Americans, please pay attention to the May 8 South African national election. Your future’s being told.
South African politics is one step ahead of American politics, and American politics have tracked it inch-by-inch for the last 9 years.
The #totalshutdown campaign sweeping across South Africa is crippling the country, intentionally as a prelude to the upcoming elections.
It’s not political. Does that sound weird? It’s impossible to say which side in the hotly contested election will benefit from this current national insurgency, although the far left parties are trying to invest themselves in it more than the other parties.
The issues are as diverse as whether the old South African apartheid flag be banned (totally identical to America’s battles with Confederate flags and monuments) to “service delivery,“ as meaningful as that isn’t.
What we have is a country in managed mayhem. Tourists strolling down the Company’s Garden in Cape Town won’t notice a thing. Tourists in rental cars are noticing a lot as town after town piles stones on main roads to stop traffic.
South Africa is uniquely posed to handle mayhem. In the half century run-up to the end of apartheid mayhem was a part of daily life. The country became schizoid then and it’s retained the benefits, today.
Here’s a link to a random “current news” thumbnail from South Africa: click here.
I doubt that if America deteriorates before a national election the same way South Africa is, today, that it will seem as “manageable.” This will be something new for America, and I don’t doubt it will happen. Prepare yourselves, yanks.
The situation in South Africa reflects a wicked, uncontrollable frustration in almost every part of the world. Better educated, better fed, better off people are learning that they’ve been shafted by the elite: that they’ve made the elite elite without anywhere near fair recompense for having done so.
Since existing political systems — whether democratic or autocratic — are obviously responsible for this gap in benefits, those systems are having a dickens of a time trying to deal with it.
They aren’t going to be able to. They’re “It.” Old time insurgents like Bernie Sanders in America or Julius Malema in South Africa may be too little too late. The near total stoppage of everything in the big town of Tshwane this morning reflects no support for any specific candidate.
Remember, South Africa is a step ahead of America. Their Trump, Jacob Zuma, fell last year. He was replaced, as Trump would be with Pence, by the current acting president, Cyril Ramaphosa, who is trying to become actually elected president on May 8.
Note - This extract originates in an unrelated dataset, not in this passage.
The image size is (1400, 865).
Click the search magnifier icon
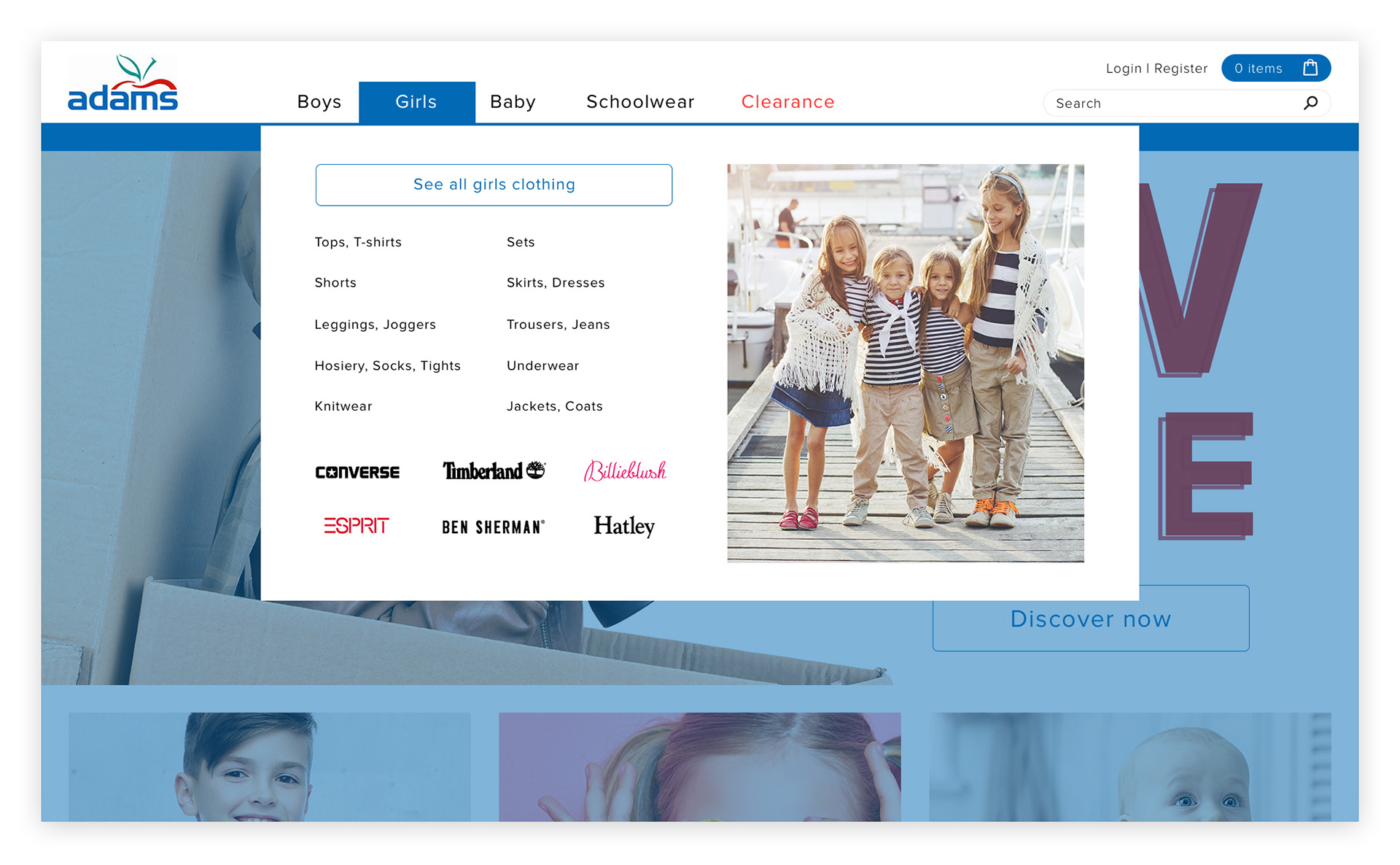[1310, 103]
I can’t imagine any other outcome. His opponents are numerous and ideologically diverse, but they’re all a part of the system that the folks in Tshwane are trying to blow up.
South Africa is the apex of this worldwide dilemma, because they’re ahead of the game that can be linearly mapped identically almost anywhere in the world. And today one of South Africa’s most provocative publications, the Daily Maverick, struck remarkable parallels between Biden’s entry into the American election race and the rest of the world.
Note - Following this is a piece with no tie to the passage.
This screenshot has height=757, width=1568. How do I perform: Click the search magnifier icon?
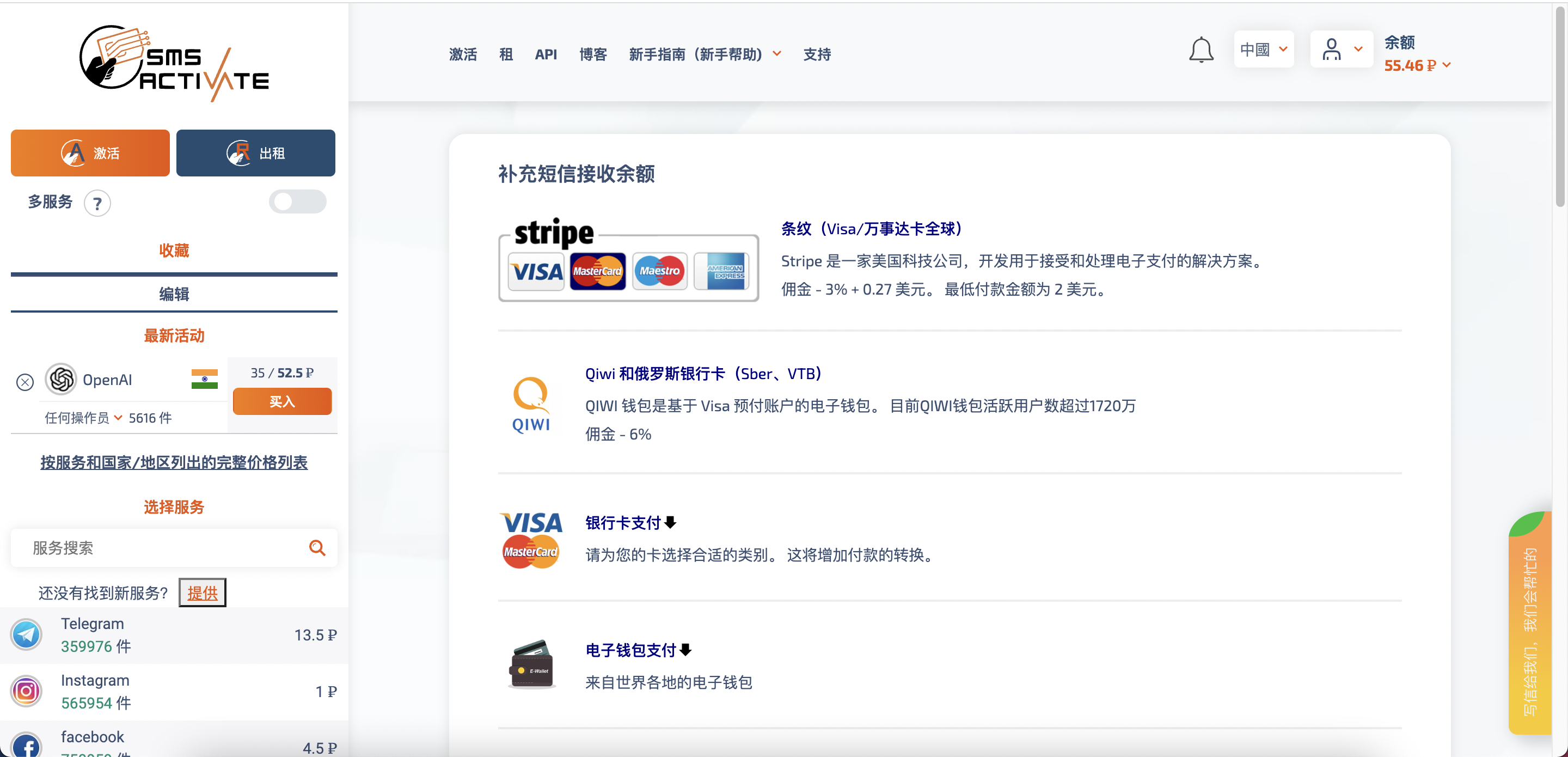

Jacob Zuma was dumped a year ago February. Running to power in the political chapter that followed, Cyril Ramaphosa is expected to win. Will the country then calm down or blow up?
Ramaphosa is America’s Joe Biden in a strange way, because he was also America’s Mike Pence. He’s Biden in temperament, ideology, personality and experience. He’s Pence because he was the Deputy President who ascended the thrown when Jacob fell.
But unlike our vice presidents the Deputy Presidents come and go in South Africa, and he came in rather late, sort of when those in the know knew Zuma’s time was up. So I think of him more like a Biden than a Pence.
Does any of this matter? Are political systems so crippled nothing established will work? Pay attention to South Africa for some insight.